Personal information
- Born: 22 November 1990 (age 35) Mostar, SR Bosnia and Herzegovina, SFR Yugoslavia
- Nationality: Croatian
- Listed height: 2.11 m (6 ft 11 in)
- Listed weight: 120 kg (265 lb)

Career information
- NBA draft: 2012: undrafted
- Playing career: 2009–present

Career history
- 2009–2012: Široki
- 2012–2014: Maccabi Tel Aviv
- 2013–2014: → Cibona
- 2014–2015: Budućnost Podgorica
- 2015–2016: Laboral Kutxa
- 2016–2017: Gran Canaria
- 2017–2018: Dinamo Sassari
- 2018–2019: Stelmet Zielona Góra
- 2019–2020: U-BT Cluj-Napoca
- 2020: Zadar
- 2020–2021: Cibona
- 2021–2022: Petkim Spor
- 2022–2023: CSO Voluntari
- 2023: Suke Lions
- 2023: Al-Fateh
- 2023–2024: Krka
- 2024: Guangxi Rhinos
- 2024–2025: Široki
- 2025–present: Šibenka

Career highlights
- Adriatic League champion (2014); 4× Bosnian League champion (2009–2012); Israeli League champion (2013); Montenegrin League champion (2015); 2× Bosnian Cup winner (2011, 2012); Israeli Cup winner (2013); Montenegrin Cup winner (2015); Spanish Supercup winner (2016);

= Darko Planinić =

Croatian basketball player

Darko Planinić (born 22 November 1990) is a Croatian professional basketball player for the Šibenka of the Croatian League. Standing at 2.11 m, he plays at the center position.

==Professional career==
Planinić start playing basketball and played from season 2008 to season 2012 for his hometown club Široki.

For season 2012–13 he move to Israel Maccabi Tel Aviv after he has signe for season 2013–14 to Cibona.

Season 2014–15 he spent in Budućnost Podgorica

Season 2015–16 he move to Spain an sign with Laboral Kutxa

Season 2016–17 he is still in Spain playing for Gran Canaria

Season 2017–18 he has signed in Italy for Dinamo Sassari

Season 2018–19 he has signed in Poland Stelmet Zielona Góra

Season 2019–20 he has signed for Romania powerhouse team U-BT Cluj-Napoca and averaged 15.9 points and 5 rebounds per game.

Season 2020–21 signed open contract with Zadar on 28 August 2020.

On 29 November 2020, he has signed with Cibona of the ABA League.
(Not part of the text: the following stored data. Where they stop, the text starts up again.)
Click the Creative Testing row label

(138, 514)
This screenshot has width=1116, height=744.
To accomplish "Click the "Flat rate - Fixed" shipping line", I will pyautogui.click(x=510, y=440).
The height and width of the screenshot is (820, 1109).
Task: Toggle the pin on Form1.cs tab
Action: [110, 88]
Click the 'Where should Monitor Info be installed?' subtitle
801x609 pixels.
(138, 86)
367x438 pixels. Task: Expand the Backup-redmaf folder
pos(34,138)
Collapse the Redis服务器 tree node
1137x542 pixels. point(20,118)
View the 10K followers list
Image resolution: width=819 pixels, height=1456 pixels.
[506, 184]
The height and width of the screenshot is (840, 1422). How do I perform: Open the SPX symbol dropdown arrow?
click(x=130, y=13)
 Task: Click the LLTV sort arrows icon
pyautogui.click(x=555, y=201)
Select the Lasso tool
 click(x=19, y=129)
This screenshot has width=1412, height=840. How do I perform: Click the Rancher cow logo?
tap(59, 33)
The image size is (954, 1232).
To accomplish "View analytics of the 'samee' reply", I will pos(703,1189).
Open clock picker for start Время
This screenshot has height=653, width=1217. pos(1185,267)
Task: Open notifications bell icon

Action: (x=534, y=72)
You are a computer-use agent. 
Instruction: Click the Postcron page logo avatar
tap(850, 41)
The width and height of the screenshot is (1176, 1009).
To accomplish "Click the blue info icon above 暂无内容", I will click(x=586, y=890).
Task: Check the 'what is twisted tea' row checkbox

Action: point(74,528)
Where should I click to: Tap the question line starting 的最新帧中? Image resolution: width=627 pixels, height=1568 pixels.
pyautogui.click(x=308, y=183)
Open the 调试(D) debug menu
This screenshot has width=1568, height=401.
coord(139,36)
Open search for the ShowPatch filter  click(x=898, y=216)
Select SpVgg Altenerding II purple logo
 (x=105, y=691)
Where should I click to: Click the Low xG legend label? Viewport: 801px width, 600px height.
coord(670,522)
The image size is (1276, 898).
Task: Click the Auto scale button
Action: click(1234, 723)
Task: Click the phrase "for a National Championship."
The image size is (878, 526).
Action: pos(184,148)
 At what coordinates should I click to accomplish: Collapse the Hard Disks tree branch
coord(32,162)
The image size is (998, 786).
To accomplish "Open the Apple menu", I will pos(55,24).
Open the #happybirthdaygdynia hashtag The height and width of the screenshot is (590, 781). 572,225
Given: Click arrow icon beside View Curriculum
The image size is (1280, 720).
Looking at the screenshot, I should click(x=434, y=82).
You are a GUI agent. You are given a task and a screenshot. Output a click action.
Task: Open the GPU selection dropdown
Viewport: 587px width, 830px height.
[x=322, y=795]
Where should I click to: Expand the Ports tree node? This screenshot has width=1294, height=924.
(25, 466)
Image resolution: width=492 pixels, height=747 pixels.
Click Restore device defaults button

On 9 July 2021, he has signed with Petkim Spor of the Turkish Basketball Super League.

On 20 June 2022, he has signed with CSO Voluntari of the Liga Națională.

In October 2023, Planinić signed with Al-Fateh of the Saudi League.

In December 2023, Planinić signed with Krka of the Slovenian Basketball League and ABA League for the remainder of the 2023–24 season.

On 14 November 2024, Planinić signed with the Široki of the Bosnian League.